(temorary) solution for the database index problems ?!?!
Dear all, The last days I did some further research with Benoit Grange and Willi Huber (they both run SUN OS, so we could use each others binaries) on the recent indexing problems. This morning I found out that the problems disappear when you don't use the '-p' prime option in netdbm. This option adds dummy objects to the database to make the lookups faster. So for the temporary solution: Do *NOT* use the '-p' option in netdbm !!! I am not sure yet if there is a bug in the code or that certain 'dbm' versions cause the problems. I will investigate further ... Kind regards, David Kessens RIPE NCC Database software maintainer --------
RIPE Database Manager <ripe-dbm@ripe.net> writes * * Dear all, * * The last days I did some further research with Benoit Grange and Willi * Huber (they both run SUN OS, so we could use each others binaries) on the * recent indexing problems. This morning I found out that the problems * disappear when you don't use the '-p' prime option in netdbm. This option * adds dummy objects to the database to make the lookups faster. * * So for the temporary solution: * * Do *NOT* use the '-p' option in netdbm !!! * * I am not sure yet if there is a bug in the code or that certain 'dbm' * versions cause the problems. I will investigate further ... Why didn't anyone ask me? It is definately an DBM bug, or rather the way DBM grows its datafiles. It basically is rather stupid when it needs more space and will take an increasing chunk of disk space for the index. Not using the -p option will only be a temporary measure, only because you make the database smaller (no prime entries) but you do make it flatter. Try and make or run a perl with sdbm or gdbm. These two have better size control than the standard dbm (esp gdbm) but are slower when indexing. -Marten
Hi Marten, Marten Terpstra <marten@BayNetworks.com> writes: * * Why didn't anyone ask me? It is definately an DBM bug, or rather the The first report came from Tony Bates (You probably still remember him ;-)) and most of the discussion was done on the 'db-wg' mailing list (true this subject belongs more on rr-impl). We more or less (wrongly?) assumed that you were on that mailing list and that if Tony had this problem it was something new ... * way DBM grows its datafiles. It basically is rather stupid when it needs * more space and will take an increasing chunk of disk space for the * index. Not using the -p option will only be a temporary measure, only * because you make the database smaller (no prime entries) but you do * make it flatter. Try and make or run a perl with sdbm or gdbm. These * two have better size control than the standard dbm (esp gdbm) but are * slower when indexing. This was also my conclusion, but we would like to know for sure that it is the dbm package since this problem appeared within *one* week with several people using completely different sizes of filesystems... I don't like to maintain a timebomb that will go off some other day ... I better be sure about this. I hear that most people recommend the Berkeley db package so I am experimenting with that one ... (Check the perl5 man pages 'man AnyDBM_File' and you know why ;-)). Kind regards, David Kessens RIPE NCC Database software maintainer --------
* The first report came from Tony Bates (You probably still remember him * ;-)) and most of the discussion was done on the 'db-wg' mailing list * (true this subject belongs more on rr-impl). We more or less (wrongly?) * assumed that you were on that mailing list and that if Tony had this * problem it was something new ... Well, I seem to have dropped off most mailing lists.... Please put me back on db-wg... * * way DBM grows its datafiles. It basically is rather stupid when it needs * * more space and will take an increasing chunk of disk space for the * * index. Not using the -p option will only be a temporary measure, only * * because you make the database smaller (no prime entries) but you do * * make it flatter. Try and make or run a perl with sdbm or gdbm. These * * two have better size control than the standard dbm (esp gdbm) but are * * slower when indexing. * * This was also my conclusion, but we would like to know for sure that it * is the dbm package since this problem appeared within *one* week with * several people using completely different sizes of filesystems... I don't * like to maintain a timebomb that will go off some other day ... I better * be sure about this. If they all mirror the RIPE DB, they will all see the problem at about the same time. Trust me, it is dbm, Tony and I tried indexing with a lot of other versions of dbm when we wrote the code and saw exactly the same behaviour for the default dbm package (try indexing the Internic database without the -p option.....) * I hear that most people recommend the Berkeley db package so I am * experimenting with that one ... (Check the perl5 man pages 'man * AnyDBM_File' and you know why ;-)). Yup. Perhaps it is time to move to perl 5, that will take a bit of rewriting though.... -Marten
In message <9509281346.AA21955@class.engeast>, Marten Terpstra writes:
Yup. Perhaps it is time to move to perl 5, that will take a bit of rewriting though....

• **Stored rows**
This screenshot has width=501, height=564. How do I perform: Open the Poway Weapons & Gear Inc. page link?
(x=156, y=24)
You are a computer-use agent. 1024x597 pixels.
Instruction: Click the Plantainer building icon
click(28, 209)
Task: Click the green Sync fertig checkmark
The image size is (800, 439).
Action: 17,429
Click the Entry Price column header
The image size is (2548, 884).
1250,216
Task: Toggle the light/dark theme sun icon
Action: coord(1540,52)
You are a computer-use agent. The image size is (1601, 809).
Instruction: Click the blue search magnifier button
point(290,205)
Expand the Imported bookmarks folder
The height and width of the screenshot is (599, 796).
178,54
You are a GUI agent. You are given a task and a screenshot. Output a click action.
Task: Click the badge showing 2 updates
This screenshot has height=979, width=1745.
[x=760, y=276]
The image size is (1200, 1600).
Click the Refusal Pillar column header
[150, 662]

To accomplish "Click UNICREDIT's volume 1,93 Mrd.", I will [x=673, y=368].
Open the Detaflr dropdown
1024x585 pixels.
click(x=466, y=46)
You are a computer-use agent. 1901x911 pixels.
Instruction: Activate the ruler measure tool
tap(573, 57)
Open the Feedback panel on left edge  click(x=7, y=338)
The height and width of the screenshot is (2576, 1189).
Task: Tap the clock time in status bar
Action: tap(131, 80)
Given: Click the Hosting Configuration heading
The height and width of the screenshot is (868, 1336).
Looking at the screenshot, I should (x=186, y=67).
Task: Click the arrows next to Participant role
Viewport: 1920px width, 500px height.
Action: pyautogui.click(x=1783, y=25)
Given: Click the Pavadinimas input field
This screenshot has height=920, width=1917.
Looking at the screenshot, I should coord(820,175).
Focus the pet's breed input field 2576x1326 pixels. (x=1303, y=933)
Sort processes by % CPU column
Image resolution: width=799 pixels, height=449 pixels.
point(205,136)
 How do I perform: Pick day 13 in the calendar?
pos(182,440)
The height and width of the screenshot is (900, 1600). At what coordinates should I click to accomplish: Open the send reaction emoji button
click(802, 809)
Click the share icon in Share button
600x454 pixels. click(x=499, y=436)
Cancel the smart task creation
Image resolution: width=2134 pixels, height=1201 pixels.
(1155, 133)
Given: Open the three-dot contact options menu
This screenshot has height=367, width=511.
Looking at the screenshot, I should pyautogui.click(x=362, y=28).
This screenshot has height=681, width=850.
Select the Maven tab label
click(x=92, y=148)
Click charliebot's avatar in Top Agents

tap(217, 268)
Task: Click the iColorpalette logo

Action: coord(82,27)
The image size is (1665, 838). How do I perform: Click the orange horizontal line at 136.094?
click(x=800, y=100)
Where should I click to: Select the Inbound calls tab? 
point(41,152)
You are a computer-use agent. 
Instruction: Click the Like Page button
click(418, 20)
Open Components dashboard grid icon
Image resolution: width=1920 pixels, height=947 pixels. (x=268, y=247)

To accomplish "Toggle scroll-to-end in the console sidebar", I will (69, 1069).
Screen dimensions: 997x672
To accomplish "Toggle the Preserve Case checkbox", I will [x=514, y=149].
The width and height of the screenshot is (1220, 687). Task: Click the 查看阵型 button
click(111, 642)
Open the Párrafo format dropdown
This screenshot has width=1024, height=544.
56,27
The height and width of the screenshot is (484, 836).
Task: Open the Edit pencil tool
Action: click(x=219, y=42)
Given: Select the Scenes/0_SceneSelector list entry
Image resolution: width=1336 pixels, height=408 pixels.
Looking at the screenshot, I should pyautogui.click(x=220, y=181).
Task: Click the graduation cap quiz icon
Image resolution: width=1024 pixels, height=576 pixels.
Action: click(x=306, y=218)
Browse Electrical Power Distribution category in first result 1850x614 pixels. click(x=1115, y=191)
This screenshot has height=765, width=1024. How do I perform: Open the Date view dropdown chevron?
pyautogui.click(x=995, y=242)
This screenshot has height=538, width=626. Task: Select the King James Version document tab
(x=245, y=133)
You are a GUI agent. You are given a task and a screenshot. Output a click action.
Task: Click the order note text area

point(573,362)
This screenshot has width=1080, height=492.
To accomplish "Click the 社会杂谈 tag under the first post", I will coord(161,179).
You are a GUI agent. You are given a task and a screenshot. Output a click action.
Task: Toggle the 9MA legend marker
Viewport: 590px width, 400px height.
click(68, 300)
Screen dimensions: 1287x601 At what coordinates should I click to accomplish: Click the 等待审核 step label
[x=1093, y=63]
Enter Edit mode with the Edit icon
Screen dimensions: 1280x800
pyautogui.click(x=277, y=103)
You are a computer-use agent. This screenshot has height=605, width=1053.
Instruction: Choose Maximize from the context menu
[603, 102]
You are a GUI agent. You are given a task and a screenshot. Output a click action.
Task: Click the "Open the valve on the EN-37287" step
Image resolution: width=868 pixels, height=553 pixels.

• **Problem requirements**
Pick up the email thread above about the RIPE database indexing trouble and dbm, and carry it on from its last line.

• **Task result**
-Marten
Don't do that. There are still bugs in perl5 and this is too important. Just relink perl4. BSD DB has ndbm emulation, so just build the library and put it in the perl Makefile. Curtis
Dear all,
The last days I did some further research with Benoit Grange and Willi Huber (they both run SUN OS, so we could use each others binaries) on the recent indexing problems. This morning I found out that the problems disappear when you don't use the '-p' prime option in netdbm. This option adds dummy objects to the database to make the lookups faster.
So for the temporary solution:
Do *NOT* use the '-p' option in netdbm !!!
I am not sure yet if there is a bug in the code or that certain 'dbm' versions cause the problems. I will investigate further ...
Kind regards,
David Kessens RIPE NCC Database software maintainer --------
Without '-p' option the script has completed without 'file system full'. So we have again some time to go. Willi Huber SWITCH
In message <9509290728.AA05326@ncc.ripe.net>, Willi Huber writes:
Dear all,
The last days I did some further research with Benoit Grange and Willi Huber (they both run SUN OS, so we could use each others binaries) on the recent indexing problems. This morning I found out that the problems disappear when you don't use the '-p' prime option in netdbm. This option adds dummy objects to the database to make the lookups faster.
So for the temporary solution:
Do *NOT* use the '-p' option in netdbm !!!
I am not sure yet if there is a bug in the code or that certain 'dbm' versions cause the problems. I will investigate further ...
Kind regards,
David Kessens RIPE NCC Database software maintainer --------
Without '-p' option the script has completed without 'file system full'. So we have again some time to go.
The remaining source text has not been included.